▶ _SUPPLIED RECORDS_
────────────────────

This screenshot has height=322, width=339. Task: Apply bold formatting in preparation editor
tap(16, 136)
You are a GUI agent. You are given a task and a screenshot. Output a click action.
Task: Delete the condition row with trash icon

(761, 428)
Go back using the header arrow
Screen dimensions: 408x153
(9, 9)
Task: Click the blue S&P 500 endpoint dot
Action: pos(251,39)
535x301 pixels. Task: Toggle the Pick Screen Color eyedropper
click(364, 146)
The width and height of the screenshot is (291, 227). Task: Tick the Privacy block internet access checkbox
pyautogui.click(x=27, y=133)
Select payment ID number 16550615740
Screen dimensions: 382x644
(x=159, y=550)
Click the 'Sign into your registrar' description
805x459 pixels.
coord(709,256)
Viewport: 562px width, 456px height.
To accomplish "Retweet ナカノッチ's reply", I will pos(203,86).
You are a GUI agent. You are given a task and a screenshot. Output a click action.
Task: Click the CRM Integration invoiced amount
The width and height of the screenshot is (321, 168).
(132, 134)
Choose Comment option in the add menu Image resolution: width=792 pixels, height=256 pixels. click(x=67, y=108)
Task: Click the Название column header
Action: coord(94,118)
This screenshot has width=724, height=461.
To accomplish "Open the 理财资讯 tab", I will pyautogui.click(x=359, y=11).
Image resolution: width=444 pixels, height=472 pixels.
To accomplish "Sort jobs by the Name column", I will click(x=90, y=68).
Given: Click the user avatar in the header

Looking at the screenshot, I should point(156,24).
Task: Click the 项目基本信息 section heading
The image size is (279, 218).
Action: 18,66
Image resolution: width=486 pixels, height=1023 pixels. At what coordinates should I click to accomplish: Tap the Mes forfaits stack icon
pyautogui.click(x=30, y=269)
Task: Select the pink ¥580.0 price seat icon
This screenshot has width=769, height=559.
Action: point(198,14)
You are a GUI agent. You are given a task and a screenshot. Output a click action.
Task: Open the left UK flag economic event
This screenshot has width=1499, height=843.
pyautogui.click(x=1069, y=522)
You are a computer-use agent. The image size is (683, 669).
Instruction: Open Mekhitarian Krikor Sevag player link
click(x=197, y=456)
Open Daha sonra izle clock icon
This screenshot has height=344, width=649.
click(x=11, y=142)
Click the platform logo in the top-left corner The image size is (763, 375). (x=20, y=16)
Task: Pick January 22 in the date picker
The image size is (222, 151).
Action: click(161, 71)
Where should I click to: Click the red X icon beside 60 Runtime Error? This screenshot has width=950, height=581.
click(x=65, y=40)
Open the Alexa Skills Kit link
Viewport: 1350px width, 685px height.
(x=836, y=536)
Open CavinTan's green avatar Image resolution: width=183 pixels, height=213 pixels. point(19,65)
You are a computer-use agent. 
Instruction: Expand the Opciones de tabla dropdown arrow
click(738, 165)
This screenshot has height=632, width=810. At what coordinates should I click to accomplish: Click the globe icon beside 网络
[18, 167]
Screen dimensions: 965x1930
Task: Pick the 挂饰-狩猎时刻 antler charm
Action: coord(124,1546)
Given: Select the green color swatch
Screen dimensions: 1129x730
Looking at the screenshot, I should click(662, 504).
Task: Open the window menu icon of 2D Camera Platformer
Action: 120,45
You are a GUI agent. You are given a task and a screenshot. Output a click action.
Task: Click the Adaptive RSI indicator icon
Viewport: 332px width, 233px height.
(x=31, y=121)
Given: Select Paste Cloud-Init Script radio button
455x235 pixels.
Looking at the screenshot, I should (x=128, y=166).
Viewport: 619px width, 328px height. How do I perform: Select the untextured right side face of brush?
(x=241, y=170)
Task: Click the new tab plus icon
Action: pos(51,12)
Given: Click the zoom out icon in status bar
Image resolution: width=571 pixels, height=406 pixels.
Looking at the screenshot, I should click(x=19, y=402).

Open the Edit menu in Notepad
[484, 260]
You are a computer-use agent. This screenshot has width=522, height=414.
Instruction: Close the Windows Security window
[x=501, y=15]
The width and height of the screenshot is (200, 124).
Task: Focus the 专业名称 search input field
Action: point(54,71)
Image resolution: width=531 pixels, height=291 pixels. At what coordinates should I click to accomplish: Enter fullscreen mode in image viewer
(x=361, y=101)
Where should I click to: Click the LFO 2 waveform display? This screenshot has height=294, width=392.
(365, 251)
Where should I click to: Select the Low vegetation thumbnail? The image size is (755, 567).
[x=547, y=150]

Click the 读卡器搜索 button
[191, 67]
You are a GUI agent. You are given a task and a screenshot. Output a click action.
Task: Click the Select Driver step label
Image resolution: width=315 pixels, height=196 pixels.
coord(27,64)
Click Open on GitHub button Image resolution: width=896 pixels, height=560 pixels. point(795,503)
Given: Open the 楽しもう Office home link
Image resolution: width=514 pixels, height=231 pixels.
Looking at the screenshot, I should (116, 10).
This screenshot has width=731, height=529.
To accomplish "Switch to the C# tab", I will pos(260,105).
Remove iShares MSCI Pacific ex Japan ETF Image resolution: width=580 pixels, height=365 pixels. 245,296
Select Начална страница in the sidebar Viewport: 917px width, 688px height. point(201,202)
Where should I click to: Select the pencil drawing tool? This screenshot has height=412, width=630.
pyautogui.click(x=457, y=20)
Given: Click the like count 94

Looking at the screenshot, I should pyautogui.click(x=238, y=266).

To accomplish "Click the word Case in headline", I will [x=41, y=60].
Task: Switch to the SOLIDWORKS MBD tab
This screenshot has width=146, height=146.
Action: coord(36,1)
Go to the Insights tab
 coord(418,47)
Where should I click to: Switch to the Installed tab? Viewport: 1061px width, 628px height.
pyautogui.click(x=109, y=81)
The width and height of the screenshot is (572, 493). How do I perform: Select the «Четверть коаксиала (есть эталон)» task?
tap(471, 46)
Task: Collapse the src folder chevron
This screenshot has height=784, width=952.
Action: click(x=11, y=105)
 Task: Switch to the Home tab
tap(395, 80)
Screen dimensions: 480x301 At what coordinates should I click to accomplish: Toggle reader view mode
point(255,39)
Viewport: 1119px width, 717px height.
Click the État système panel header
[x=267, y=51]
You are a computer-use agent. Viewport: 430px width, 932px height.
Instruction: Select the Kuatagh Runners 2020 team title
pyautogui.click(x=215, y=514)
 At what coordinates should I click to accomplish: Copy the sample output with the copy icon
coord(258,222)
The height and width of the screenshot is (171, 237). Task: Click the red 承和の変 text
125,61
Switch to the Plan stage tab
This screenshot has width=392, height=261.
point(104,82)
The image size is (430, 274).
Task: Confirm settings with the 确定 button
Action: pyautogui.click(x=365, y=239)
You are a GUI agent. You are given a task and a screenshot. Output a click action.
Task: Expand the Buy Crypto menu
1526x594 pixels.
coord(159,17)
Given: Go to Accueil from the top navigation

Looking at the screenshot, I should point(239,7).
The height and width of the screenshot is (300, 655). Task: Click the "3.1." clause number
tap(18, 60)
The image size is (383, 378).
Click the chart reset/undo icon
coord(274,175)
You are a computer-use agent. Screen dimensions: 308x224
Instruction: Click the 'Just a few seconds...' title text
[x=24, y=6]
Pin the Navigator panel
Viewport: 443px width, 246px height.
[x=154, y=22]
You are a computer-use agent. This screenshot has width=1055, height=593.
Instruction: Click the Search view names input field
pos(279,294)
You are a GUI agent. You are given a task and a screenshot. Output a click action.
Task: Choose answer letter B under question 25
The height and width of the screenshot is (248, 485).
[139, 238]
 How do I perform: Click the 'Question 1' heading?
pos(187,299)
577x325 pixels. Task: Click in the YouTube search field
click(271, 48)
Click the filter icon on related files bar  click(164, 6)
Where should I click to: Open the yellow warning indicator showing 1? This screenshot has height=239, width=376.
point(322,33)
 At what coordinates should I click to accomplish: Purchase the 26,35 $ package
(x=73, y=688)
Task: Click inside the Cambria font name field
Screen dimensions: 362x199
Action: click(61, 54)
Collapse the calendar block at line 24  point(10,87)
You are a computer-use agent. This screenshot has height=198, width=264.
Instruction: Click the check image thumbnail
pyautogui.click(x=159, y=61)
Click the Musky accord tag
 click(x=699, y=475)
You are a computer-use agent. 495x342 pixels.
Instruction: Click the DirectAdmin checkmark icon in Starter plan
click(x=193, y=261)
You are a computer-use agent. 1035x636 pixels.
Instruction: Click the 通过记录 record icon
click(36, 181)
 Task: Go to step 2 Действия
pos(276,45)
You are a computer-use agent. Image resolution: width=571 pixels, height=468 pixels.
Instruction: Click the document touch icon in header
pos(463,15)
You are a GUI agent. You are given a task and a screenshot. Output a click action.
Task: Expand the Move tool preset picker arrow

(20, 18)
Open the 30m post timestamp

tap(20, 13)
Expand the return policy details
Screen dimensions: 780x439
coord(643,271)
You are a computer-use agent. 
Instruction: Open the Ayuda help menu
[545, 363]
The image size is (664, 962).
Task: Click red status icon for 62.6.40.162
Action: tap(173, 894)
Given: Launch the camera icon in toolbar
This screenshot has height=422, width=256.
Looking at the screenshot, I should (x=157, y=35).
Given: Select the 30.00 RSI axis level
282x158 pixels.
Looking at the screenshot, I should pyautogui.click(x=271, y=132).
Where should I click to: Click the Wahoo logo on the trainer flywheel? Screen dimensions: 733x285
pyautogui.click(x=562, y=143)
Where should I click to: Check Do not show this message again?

────────────────────

▶ _WORK REQUEST_
For each line above that contains the word "will", copy that line.

▶ _SOLUTION_
To accomplish "Retweet ナカノッチ's reply", I will pos(203,86).
To accomplish "Open the 理财资讯 tab", I will pyautogui.click(x=359, y=11).
To accomplish "Sort jobs by the Name column", I will click(x=90, y=68).
To accomplish "Switch to the C# tab", I will pos(260,105).
To accomplish "Click the word Case in headline", I will [x=41, y=60].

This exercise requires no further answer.